One of the kite surfers comes on a scooter, to fetch me to have dinner in the evening. It's dark and moonlit and for a long time the road runs along the side of the airport runway. We debate whether to sing Top Gun or I'm Gonna Wash That Man Right Outa My Hair!
I had been cajoled into having a paddle-board lesson today. Kiwi Ken (so pronounce it Kin) was going to teach me, but it is raining. Paradise doesn't look nearly as good when it's cloudy, but it is a bit of a let off. I didn't even know what paddle-boarding was till this week and I'm a bit worried I will go flying off out of control to the edge of the reef. It hasn't stopped raining all day, and I have accomplished very little.
I attempt to sleep, to compensate for the rooster punctuated nights, but the ladies who service the rooms like to listen to the radio, as they work.

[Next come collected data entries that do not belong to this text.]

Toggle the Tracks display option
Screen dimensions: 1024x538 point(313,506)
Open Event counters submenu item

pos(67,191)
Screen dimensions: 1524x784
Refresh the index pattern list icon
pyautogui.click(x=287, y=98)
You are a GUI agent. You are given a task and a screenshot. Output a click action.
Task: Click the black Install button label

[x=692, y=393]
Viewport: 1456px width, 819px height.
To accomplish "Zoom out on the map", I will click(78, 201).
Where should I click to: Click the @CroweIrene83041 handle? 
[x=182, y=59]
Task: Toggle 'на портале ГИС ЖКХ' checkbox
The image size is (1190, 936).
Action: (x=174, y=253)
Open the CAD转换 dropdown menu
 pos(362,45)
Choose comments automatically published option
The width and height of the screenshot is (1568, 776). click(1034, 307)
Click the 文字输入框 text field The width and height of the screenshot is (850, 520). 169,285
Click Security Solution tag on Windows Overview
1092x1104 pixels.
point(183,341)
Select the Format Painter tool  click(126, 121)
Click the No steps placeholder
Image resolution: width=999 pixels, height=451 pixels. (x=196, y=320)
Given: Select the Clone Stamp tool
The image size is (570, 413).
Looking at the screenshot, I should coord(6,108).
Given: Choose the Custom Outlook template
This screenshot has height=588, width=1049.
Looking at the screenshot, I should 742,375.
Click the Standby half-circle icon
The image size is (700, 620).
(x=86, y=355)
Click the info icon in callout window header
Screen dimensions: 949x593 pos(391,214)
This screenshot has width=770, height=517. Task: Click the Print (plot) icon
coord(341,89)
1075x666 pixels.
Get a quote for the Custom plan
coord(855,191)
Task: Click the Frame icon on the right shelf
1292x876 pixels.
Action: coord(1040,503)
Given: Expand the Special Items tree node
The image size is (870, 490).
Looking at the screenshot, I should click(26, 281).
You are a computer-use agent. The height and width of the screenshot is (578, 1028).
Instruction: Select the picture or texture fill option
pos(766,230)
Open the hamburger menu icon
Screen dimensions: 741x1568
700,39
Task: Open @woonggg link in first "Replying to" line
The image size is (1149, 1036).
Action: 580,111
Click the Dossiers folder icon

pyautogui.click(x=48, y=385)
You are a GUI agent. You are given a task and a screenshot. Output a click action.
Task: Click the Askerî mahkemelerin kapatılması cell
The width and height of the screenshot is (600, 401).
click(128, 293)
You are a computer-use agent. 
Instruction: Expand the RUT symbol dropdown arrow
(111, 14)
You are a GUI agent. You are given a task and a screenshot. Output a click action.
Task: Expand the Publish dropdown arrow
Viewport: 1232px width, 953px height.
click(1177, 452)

They drive round in a golf cart, sending the ubiquitous chickens scattering in front of them, as they make a rapid U-turn away from the beach. I have just about mastered the art of bungalow door management. There are three sliding layers. Window (or door), insect screen (huh!) and wooden shutters. I also visit a Kiwi couple for a chat. They have a little TV in their room. I haven't seen a TV since I left LA. But theirs only has one channel and all it shows is rugby.
It’s still raining. You would have thought the supply of clouds would have been exhausted by now. There is a sort of truce, when the sun comes out for half an hour. I shoot down to the beach, find a mattress and commandeer a sunbed. I'm alone here and it's the only mattress out, so a little tabby cat decides to share it with me. Well, first of all, she thinks I've set it up just for her and she has to be persuaded off. Then she jumps back up, onto the end. She's rolling about and stretching over the edge, so I have to tuck my legs up. Then she falls off altogether, clawing frantically at the bed and scrambling back up. I have to pretend not to laugh, so she can preserve her dignity.
It begins to rain again, so I run for shelter and that's the pattern of the day, except that the cat only features once. I manage to snorkel, whilst it's drizzling softly. There's plenty of activity at the water's edge today. Smaller trevallies, (GT cousins) zoom up and down with dorsal fins protruding like mini Jaws. They make a lot of splash.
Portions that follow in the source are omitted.